The phosphoric acid version, involves making a conc. aqueous solution of hydrogen bromide, again using sodium bromide (I'll scrap the first version, and just add excess sulfuric acid and some peroxide to make damn sure its all oxidized to bromine, then distill off the Br2 and save it for future use, I had been meaning to prepare some elemental bromine anyway actually, already had a flask full of NaBr solution, although the method was to be passing chlorine gas through it, the more reactive halogen replacing the less reactive, and reacting as follows: 2NaBr+Cl2-->Br2+2NaCl)
Anyhow, it'll be phosphoric acid, aqueous NaBr, to produce sodium phosphate and HBr, then treated with triphenylphosphine, forming triphenylphosphonium bromide, extracted into either chloroform or dichloromethane, the product dried over anhydrous magnesium or sodium sulfate then the solvent (3x150ml extractions) pooled and stripped in vacuo, collecting the DCM or chloroform for recycling, followed by washing with ethyl acetate to remove any residual triphenylphosphine. Reported yield is near quantitative (97-98%) of Ph3P(+ charge on the phosphorus atom)HBr
The result, triphenylphosphonium bromide is heat-sensitive, although yields are variable, 60-90% if simply pyrolyzed.

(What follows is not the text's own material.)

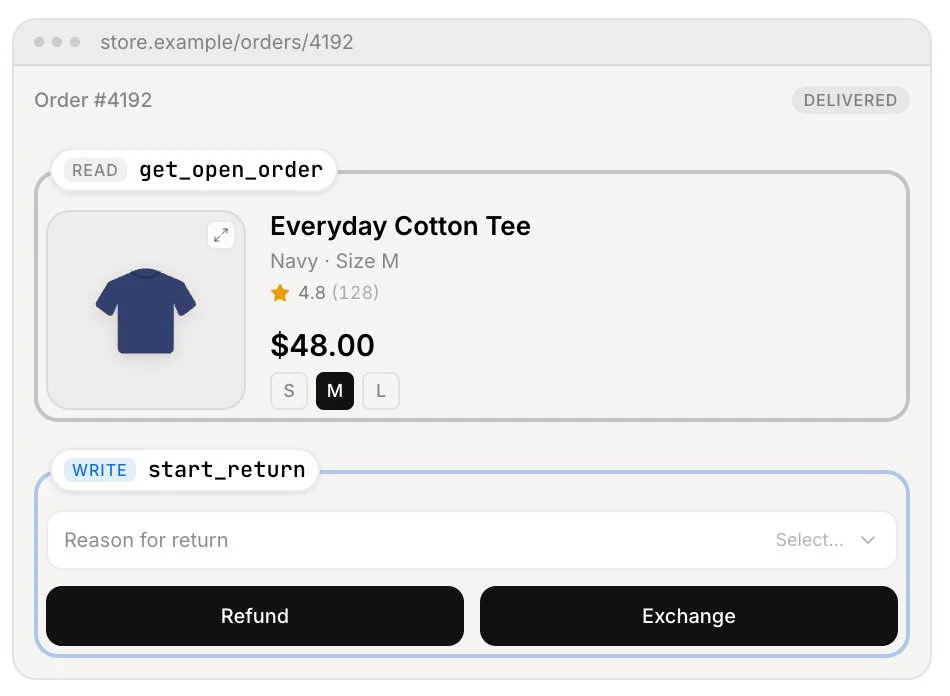Click the third gray window control dot
950x696 pixels.
point(75,42)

Reportedly adding the Ph3PBr to xylene and bringing it up to reflux decomposes the triphenylphosphonium bromide to triphenylphosphine and hydrogen bromide, allowing recycling of the TPP, distillation off of the xylene for recycle, and anhydrous, highly pure hydrogen bromide gas essentially 'on tap'. I figure I'll prepare a full mole of triphenylphosphonium bromide tomorrow, so I've got HBr as good as in a pressurized gas tank, only no renting a tank, no corrosion of regulators, just storage in anhydrous conditions, and I can use it whenever I want HBr.
And, I see a side use for it. Halogenating alcohols, to give useful alkyl halides. I figure, the intermediate of the Appel reaction, a reaction for chlorinating primary/secondary alcohols via SN2 nucleophilic substitution, there is a reaction between carbon tetrachloride and triphenylphosphine to form an intermediate triphenylphosponium chloride. Thats just changing the halogen from the intermediate reactive halogenating agent from Cl to Br. Probably even more useful actually, because bromine is a better leaving group than chlorine, so the typical use, as essentially a chemical 'stepping stone' for sticking other things on an alcohol, it'll give better yields.

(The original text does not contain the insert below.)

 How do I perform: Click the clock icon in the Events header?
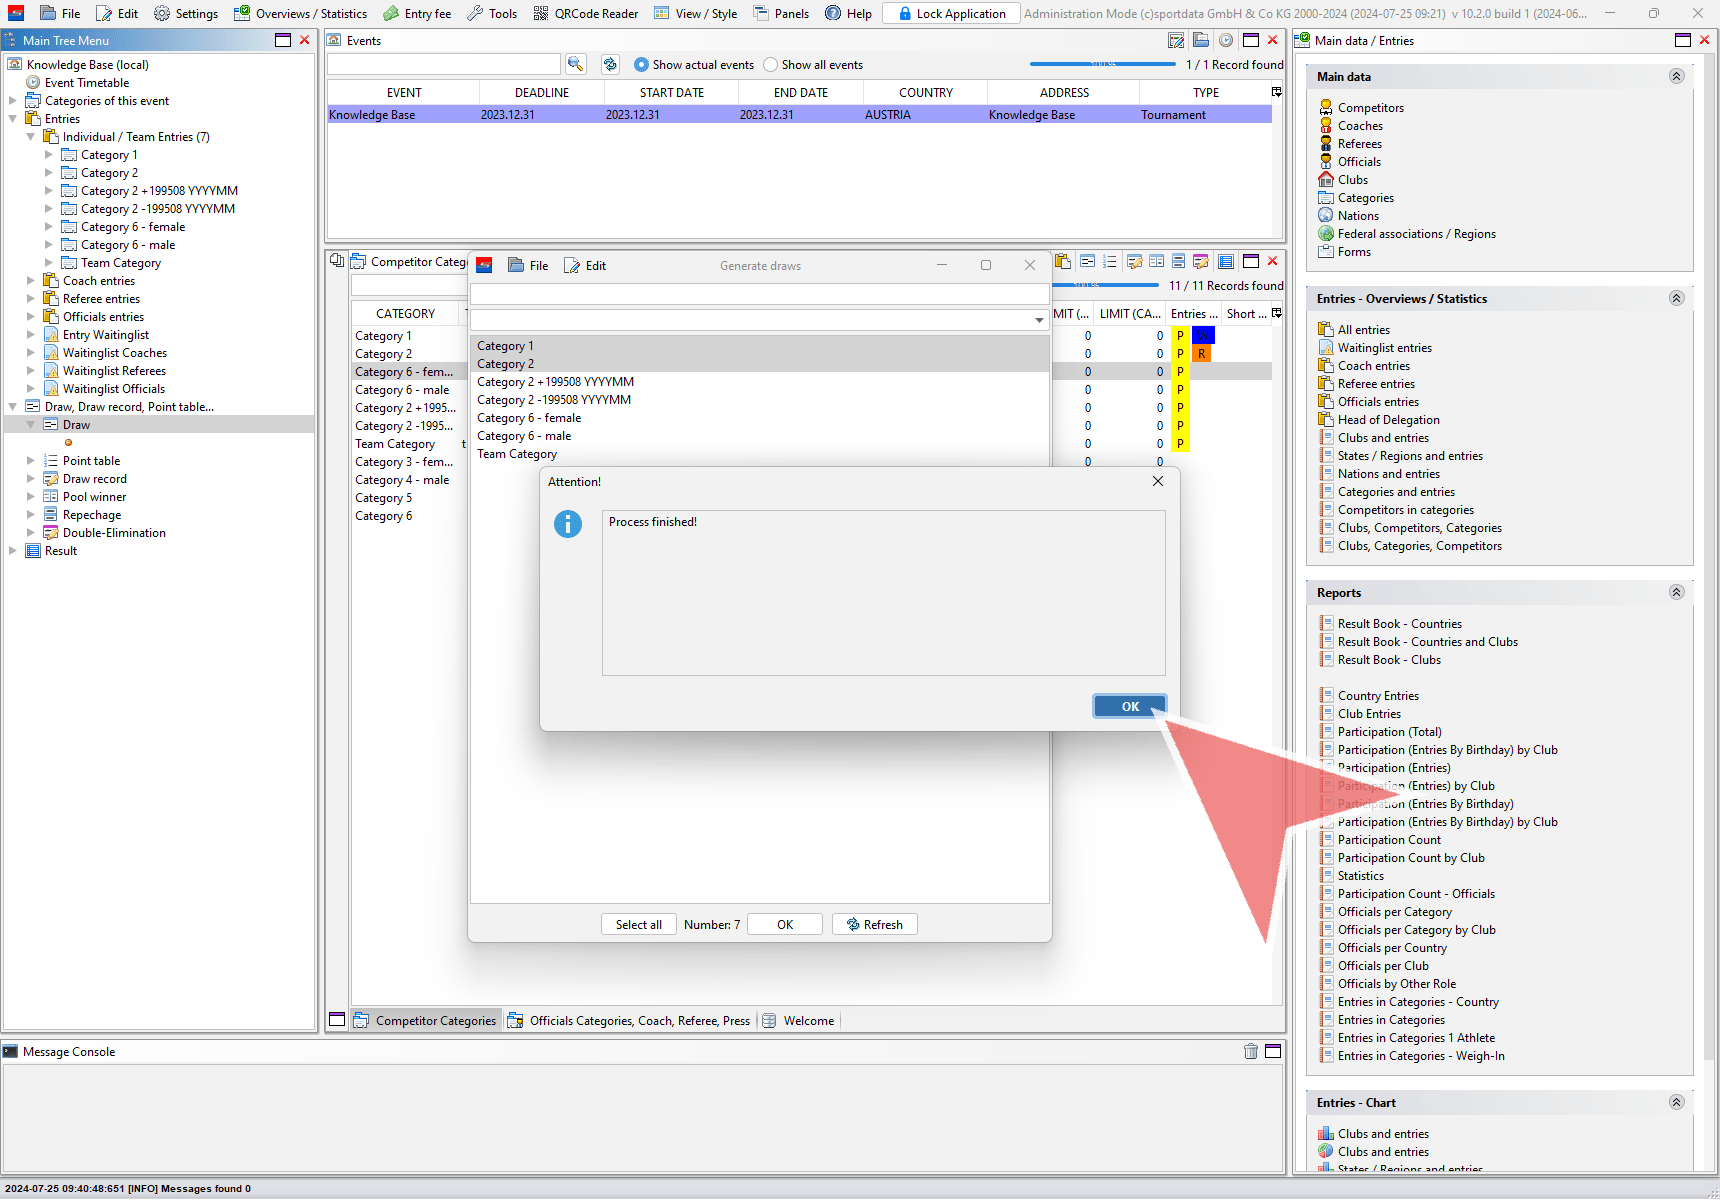coord(1225,40)
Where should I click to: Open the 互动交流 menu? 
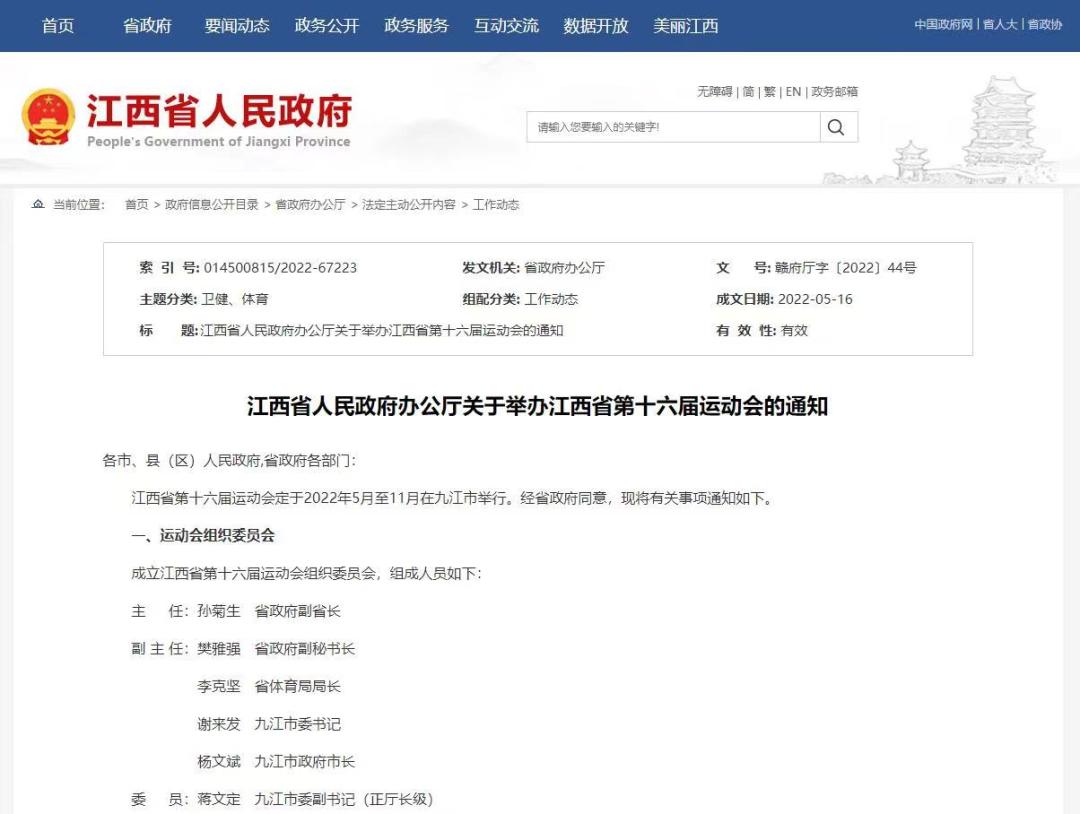[x=506, y=26]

Will have to experiment some with a similar preparation of hydriodic acid via decomposition of phosphorus triiodide made by mixing red phosphorus with elemental iodine (yes, just like making THAT substance) with water, decomposing the PI3 to HI, then I'll filter off the regenerated red phosphorus and dry it, then stick it in a container for storage.

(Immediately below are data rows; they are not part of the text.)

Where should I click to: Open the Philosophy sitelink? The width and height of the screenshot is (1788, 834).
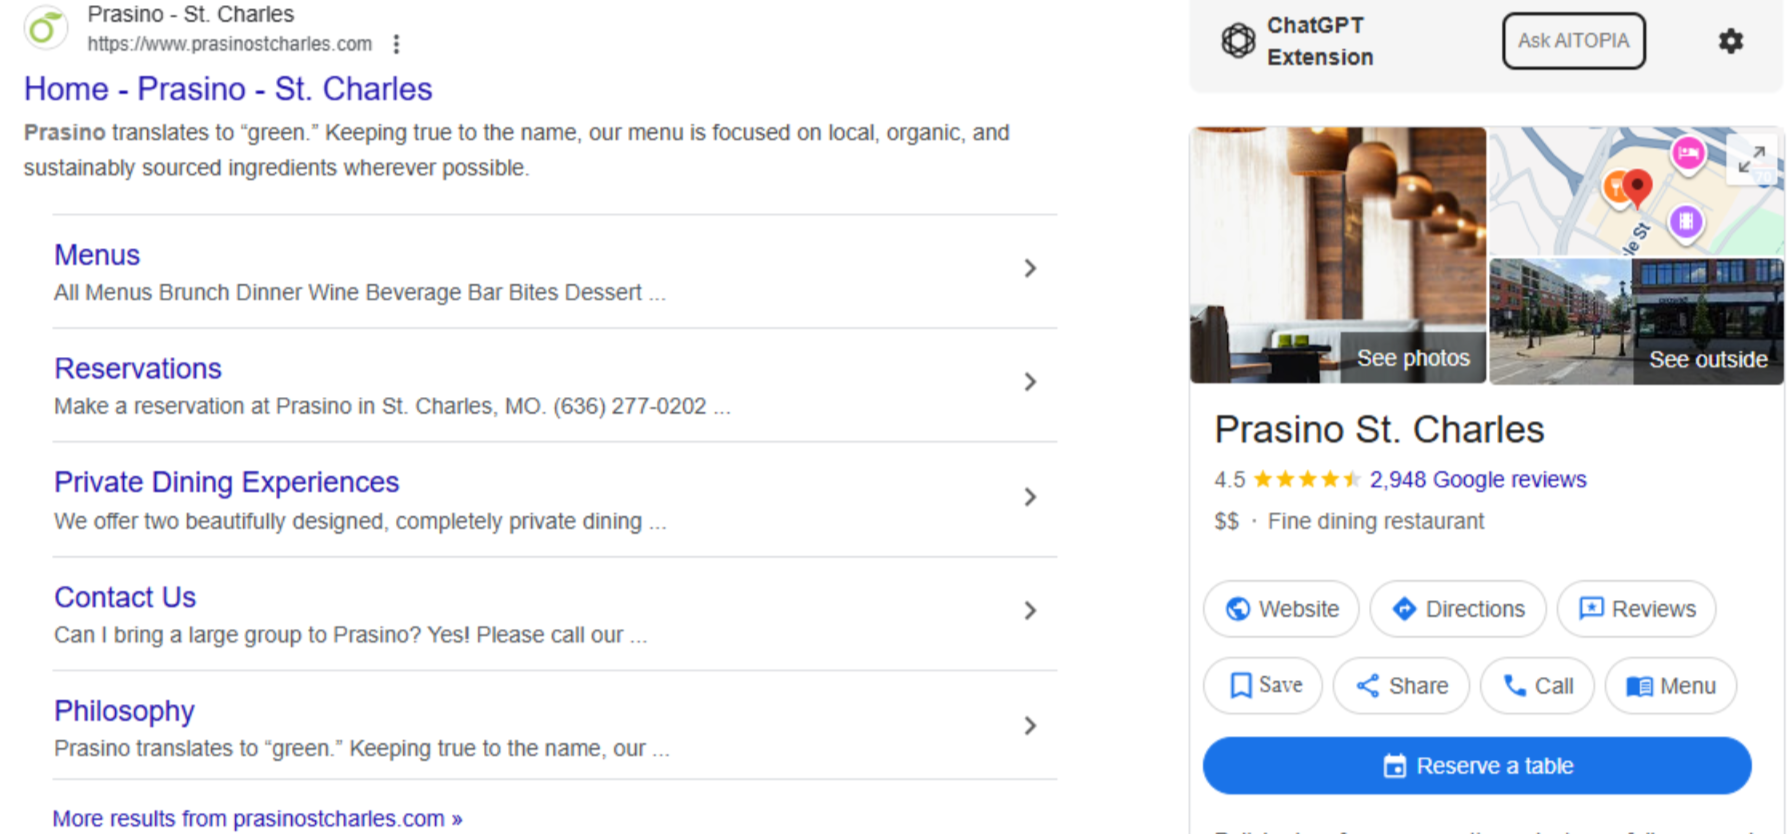click(124, 711)
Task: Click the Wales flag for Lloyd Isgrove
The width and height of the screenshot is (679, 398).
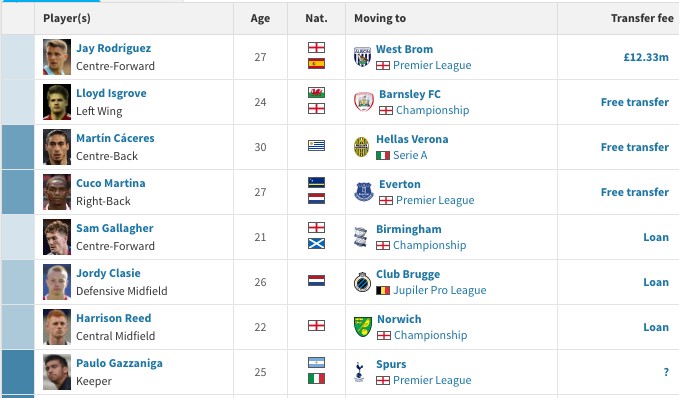Action: 317,92
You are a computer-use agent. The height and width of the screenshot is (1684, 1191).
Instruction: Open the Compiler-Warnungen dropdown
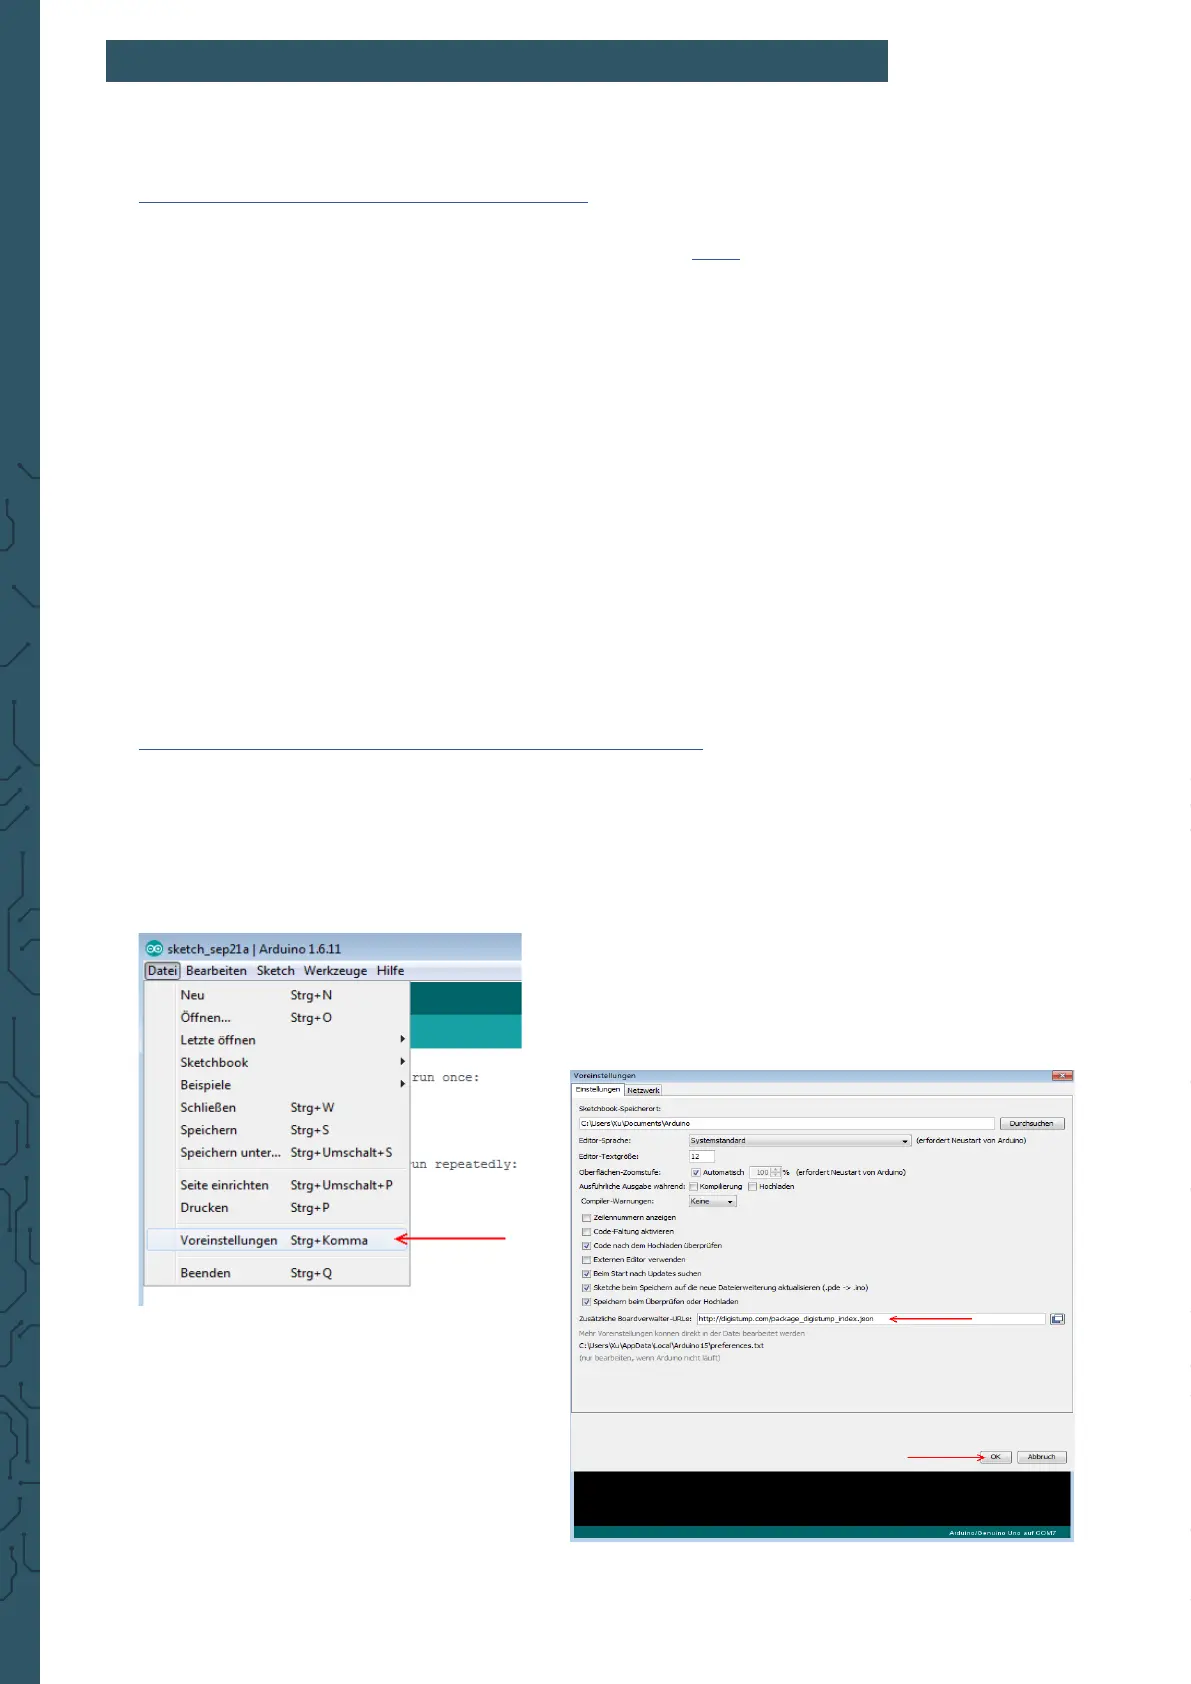pyautogui.click(x=712, y=1201)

I have to say, I'm getting to really love phosphorus chemistry, its so versatile. Triphenylphosphine, red phosphorus, white phosphorus, that toxic, violent , garlic-smelling little glow-in-the-dark tiger of an element, phosphorus trichloride, pentachloride, tribromide, pentabromide, PI3, P2I4...oh I am going to be busy as hell for a while and filling my lab logbooks with interesting and useful preparations for ages, not to mention making reagents of great versatility that are difficult and expensive for a private individual to buy, I can buy the likes of PCl3, POCl3, PCl5, PBr3 etc. but even I need to be resourceful in doing so.
But, I do have a kilo of triphenylphosphine, and 4x0.5kg tubs of red phossy. Especially with the way I like to recycle, that'll last me a while.